4. Local Natives – Gorilla Manor
Download: Sun Hands
I’ll admit it – I’m a sucker for great vocal harmonies. If there are 3 or more people in your band with at least halfway decent voices, you owe it to the world to try out some harmonies. It’s a big part of what made The Beatles so amazing, and why Fleet Foxes claimed the best album of 2008. It’s also a huge reason why Local Natives’ debut album “Gorilla Manor” is so completely dynamic and engaging. Some of the other reasons include wonderful percussion, exciting arrangements, a Talking Heads cover and hooks so sweet they’ll rot your teeth just by listening to them. This is also perhaps one of the most fun records released this year, filled with so much youthful indiscretion and optimism that you’re almost guaranteed to come away from it in a better mood than when you started. “Gorilla Manor” has not a single bad song, and it’s easily the best debut record I heard in 2010.
3. Beach House – Teen Dream
Download: Zebra (UK Edit)
When Beach House unleashed the first “Teen Dream” single “Norway” on us late last year, pretty much everyone agreed that it was a game-changer for them. There was something vastly different about the duo, and it wasn’t even a really big sonic change. After all, “Teen Dream” bears a whole lot of similarities to Beach House’s previous two albums. What changed was their attitude. Their first two records were adrift in an imaginary haze, much like a person slowly waking up from a long night’s sleep. How ironic then that an album titled “Teen Dream” comes off as perfectly alert and active. Yes, Victoria Legrand and Alex Scally have developed a wonderful thing called confidence, and it looks good on them. Melodies soar just a little bit more, and Legrand’s voice echoes with a force that demands to be heard. Yes, it seems our little Beach House has grown up and moved into a mansion.
2. The Arcade Fire – The Suburbs
One of the memories I’ll always have from 2010 is when my faith in The Arcade Fire was restored. Say what you will about their last album “Neon Bible”, but I came away from it disappointed and additionally upset at the unnecessarily high degree of praise it wound up receiving.

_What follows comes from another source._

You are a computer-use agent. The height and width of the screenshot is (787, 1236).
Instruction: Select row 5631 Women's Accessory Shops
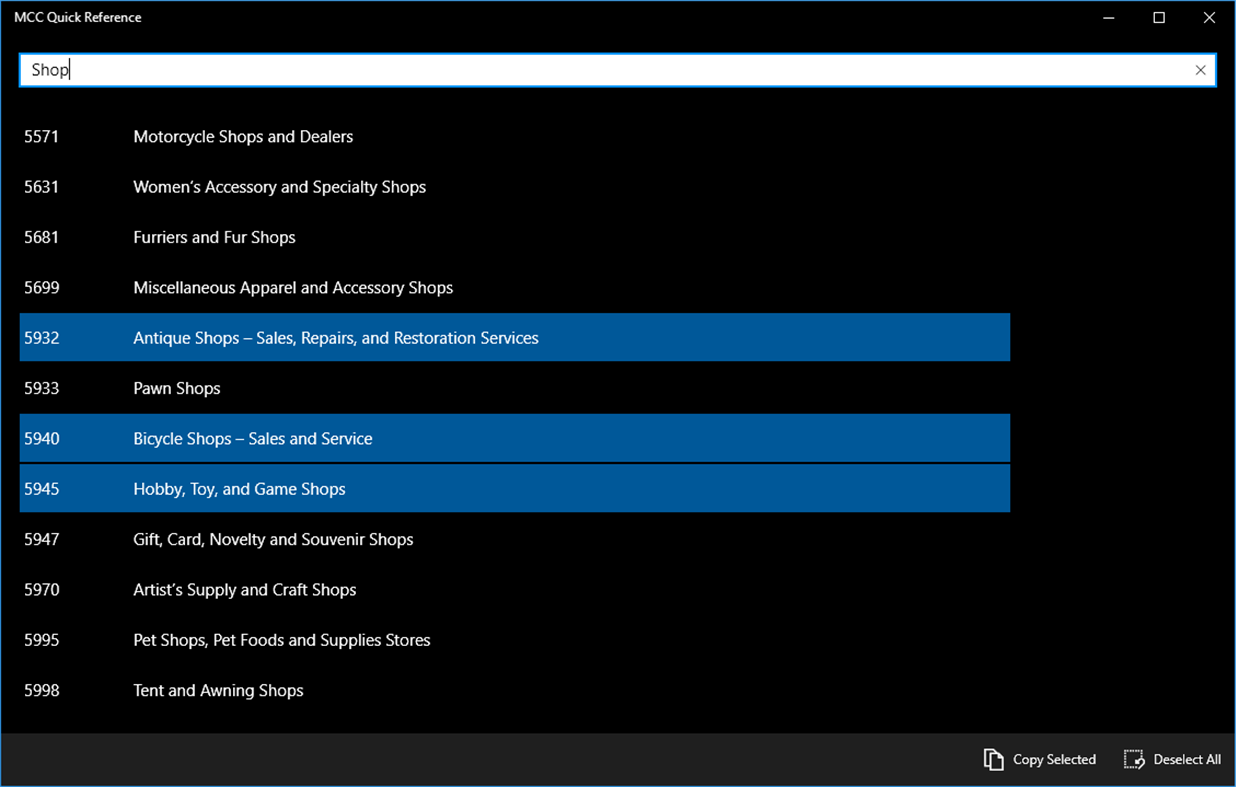(400, 186)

Maybe I just don’t like the organ. Good thing then that the band moved away from that dark and zealot-infused material and back to a topic all of us can understand – suburban life. While I may not ascribe to the idea that the suburbs are some vast wasteland of consumerism and conformity, I can understand the appeal city living has for a creative mind. To live, even in a tiny apartment amongst a community of artists and innovators, that’s just a thrill to be a part of. But topical material aside, the songs on “The Suburbs” are among the band’s strongest as well, and there’s not a single bad track on the album. The maturity and tempered worldview that the band has grown into is especially appealing. They’re not exactly at the point of being called old and wise, but to call them that anyways defeats the whole idea of trying to hang onto those fleeting moments of youth we once cherished so dearly.
1. LCD Soundsystem – This Is Happening
James Murphy offered up his entry into music a bit later than probably he (or we) might have liked. By the time he released the debut, self-titled LCD Soundsystem album, he was already 35 years old. By 35 you’re supposed to have reached a certain level of maturity and adulthood where the idea of starting or joining a band seems like a stupid, unfulfilled childhood dream. By chasing it though, no matter his age, he defied convention and created records that were intensely smart but equally fun. Dance music is supposed to be mindless because it’s all about moving your body. There’s a reason why “drunk girls” love the club scene while the brilliant ones tend to stay home, and it’s not a popularity issue. The point is, on his debut album, Murphy wrote a song about Daft Punk playing at his house. Club banger, straight on. FOr his second record, “Sound of Silver”, he wrote songs about growing old and losing touch with your friends. He even wrote a love letter to his favorite city in the world. These are not club bangers. These are carefully worded meditations on the world at large and the challenges that life presents in your late 30s. Brilliant? Hell yes, but how do you move forward from there? COming to grips with your own mortality, that you’re not a young person anymore, is tough for anyone, and though Murphy appears to be taking it in stride, he’s also very aware that LCD Soundsystem is not a thing he can keep doing forever. That’s exactly why he announced plans to “retire” from music following his third record “This Is Happening”, and the subsequent tour supporting the album.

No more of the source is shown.